My favorite reads of this month (so far; I still have the rest of vacation) were "The Kreutzer Sonata" and "Hadji Murad," both by Tolstoy. It's very hard though, because I've also read Fathers and Sons which is also a good book.

ex ponto
02-08-2008, 09:36 PM
Every now and than I take this book into my hands. It's Milutin Milankovic's "Through Space and Centuries" and "Through the Realm of Science".
That's only partialy fiction - a book written by a scientist about scientists, their lives and their work, in popular manner. I think it has been translated into english.

Etienne
02-09-2008, 12:36 AM
Id' say my favorite book for a little while has been Bely's Petersburg which I am re-reading at the moment.

mayneverhave
02-09-2008, 01:42 AM
I just finished The Brothers Karamazov for the first time a couple days ago.

Absolutely fantastic

johann cruyff
02-09-2008, 05:40 AM
I just finished The Brothers Karamazov for the first time a couple days ago.

Absolutely fantastic

Me too...One of the best,if not the best book I've read so far.

Anyway,I prefer 20th century literature,mostly because the line between philosophy and literature is the thinnest - Kafka,Hesse,Sartre,Camus,Eco,Selimovic,Proust...An d Dostoevsky(yes,I'm well aware he wasn't a 20th century writer);) because his writing was quite ahead of its time.

AuntShecky
02-09-2008, 03:37 PM
The book I'm reading now is The Hill of Dreams by Arthur Machen. Though it contains fantastic and imaginative elements, the book really resonates because of his down-to-earth, authentic life of a beginning writer. As I read it, all I can think of is that this character is just like me --
that is, if I were male, Welsh, talented, and lived in the late 19th century!

Annamariah
02-09-2008, 05:48 PM
My favourite changes very often, right now I guess it's Jane Eyre by Charlotte Brontë.

Rogers_68
02-10-2008, 01:20 AM
I just finished Pynchon's V. and I thought it was great.
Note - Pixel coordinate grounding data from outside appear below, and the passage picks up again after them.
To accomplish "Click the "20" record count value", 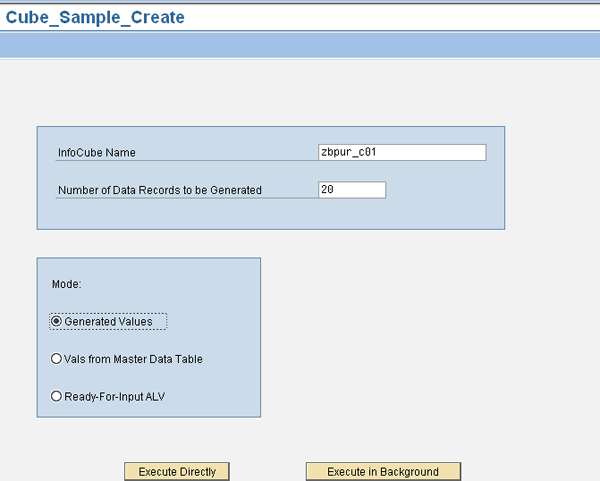I will pos(327,190).
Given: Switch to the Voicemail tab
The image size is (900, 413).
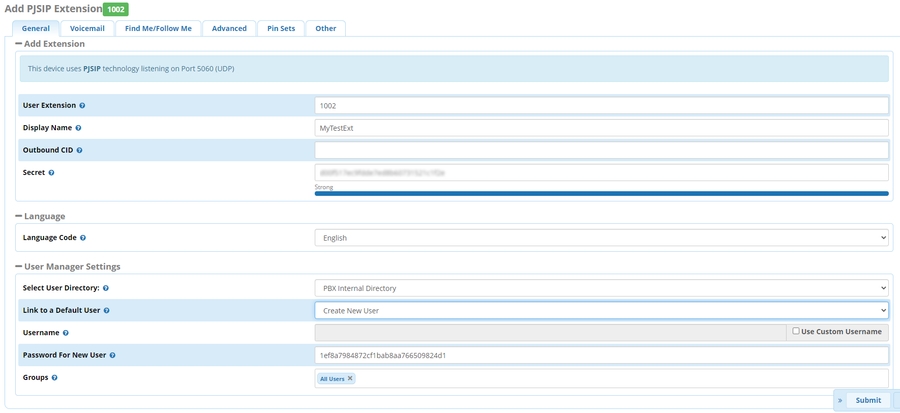Looking at the screenshot, I should pyautogui.click(x=87, y=29).
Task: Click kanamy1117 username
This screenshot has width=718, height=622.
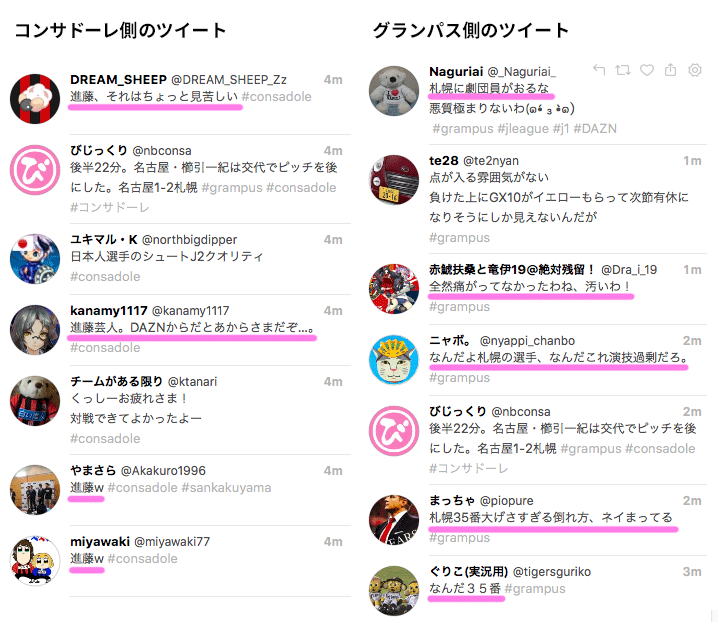Action: click(x=109, y=311)
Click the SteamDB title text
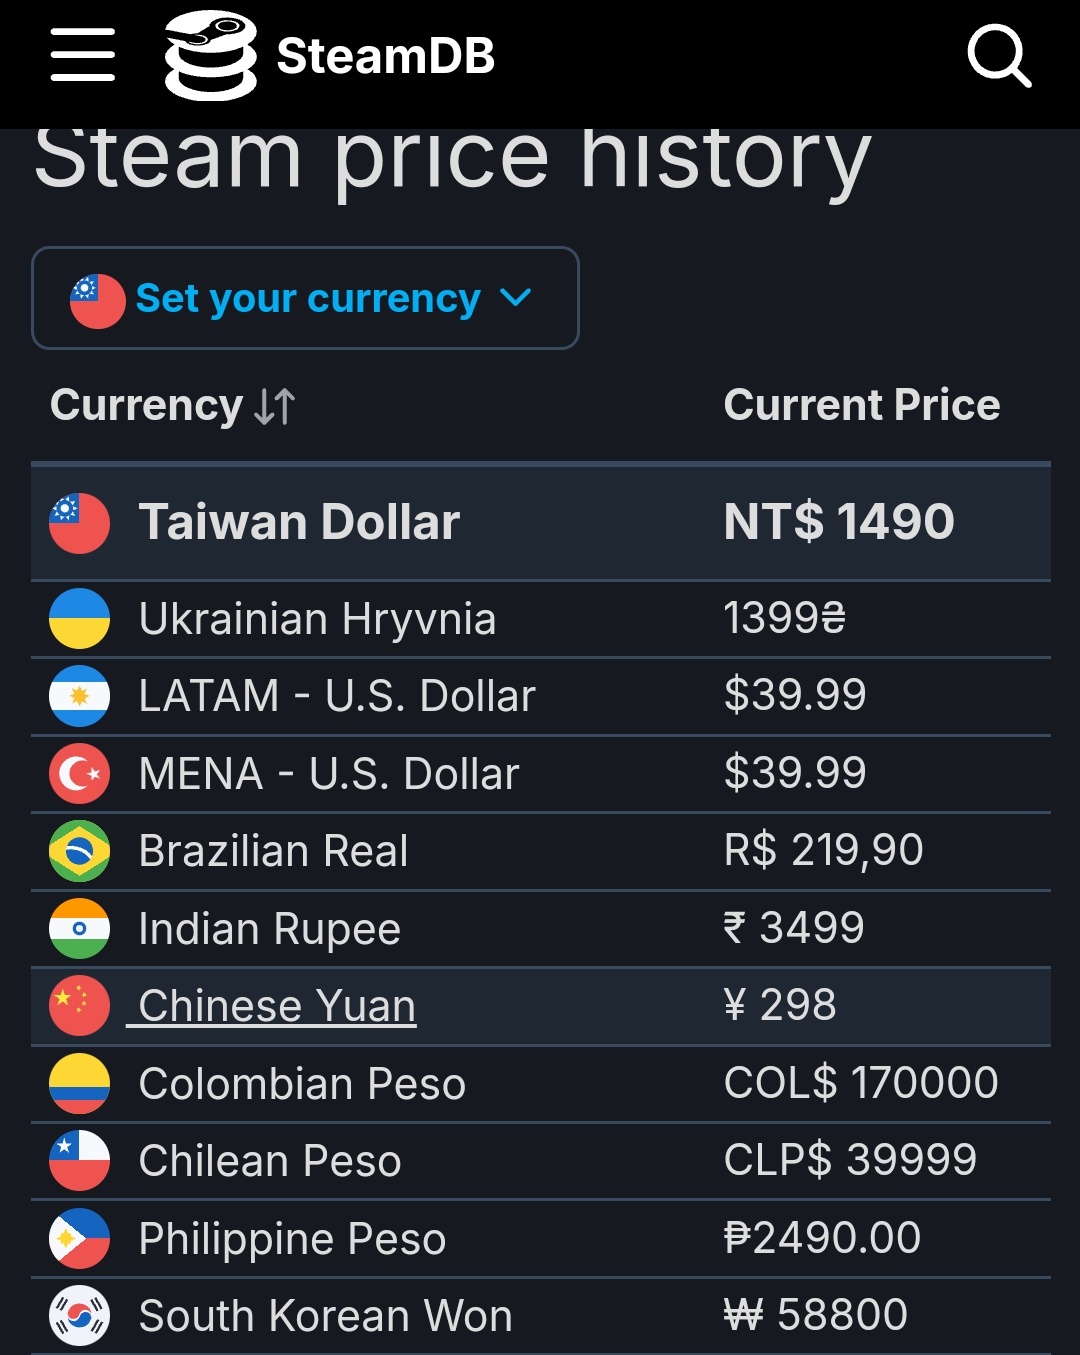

I think he's funny and the book is challenging but not exhausting. I can definitely see a lot of Pynchon in DeLillo's writing.

AngelofPhantoms
02-10-2008, 02:27 PM
I seem to take to literature written before the 20th century (or just at the beginning). Example: Books I love are the Oz books, Phantom of the Opera, Les Mis, Notre-Dame de Paris (I refuse to use the Hunchback title, since Hugo despised it himself).

Tersely
02-12-2008, 07:25 PM
I'm into the gothic literature now. Mysteries of Udolpho, The Italian, Uncle Silas. :thumbs_up

ntropyincarnate
02-14-2008, 03:37 PM
Well, my one most favorite book has not changed since I first read it 4 years ago. Lord of the Rings. I really haven't been reading a lot lately (school...:mad: ), so for current favorite besides LotR, I couldn't really say...

robert1325
02-14-2008, 03:58 PM
Well, last summer it was kerouac with "on the road".... Such a fantastically gripping book , it made me feel alive!

Now though, Murakami's "the wind-up bird chronicle" keeps on lingering through my mind, while it's been 3 months or so since I read it.

BTW. I'm new here, I am a 19 year old from The Netherlands...please correct my english if there's something not quite right!

Greetings

Robert

knightss
02-14-2008, 04:03 PM
Well, last summer it was kerouac with "on the road".... Such a fantastically gripping book , it made me feel alive!


reading on the road led to me taking a road trip lol
unfortunately i didn't hitchhike it =(

robert1325
02-14-2008, 04:18 PM
haha, cool... I've actually been reading on the digihitch forum, and am seriously considering some hitchhicking this coming summer. I guess I'm old enough now and it's a cheap way of seeing some places in Europe.

Could you tell me something about your roadtrip? you've kindled my curiosity

aabbcc
02-17-2008, 05:53 AM
Recently I have been into Umberto Saba, Victor Hugo's poetry, Goldoni's comedies, Shakespeare and Pirandello (lately I really got into theatre :)), works by Bettiza, Apollinaire and Prévert.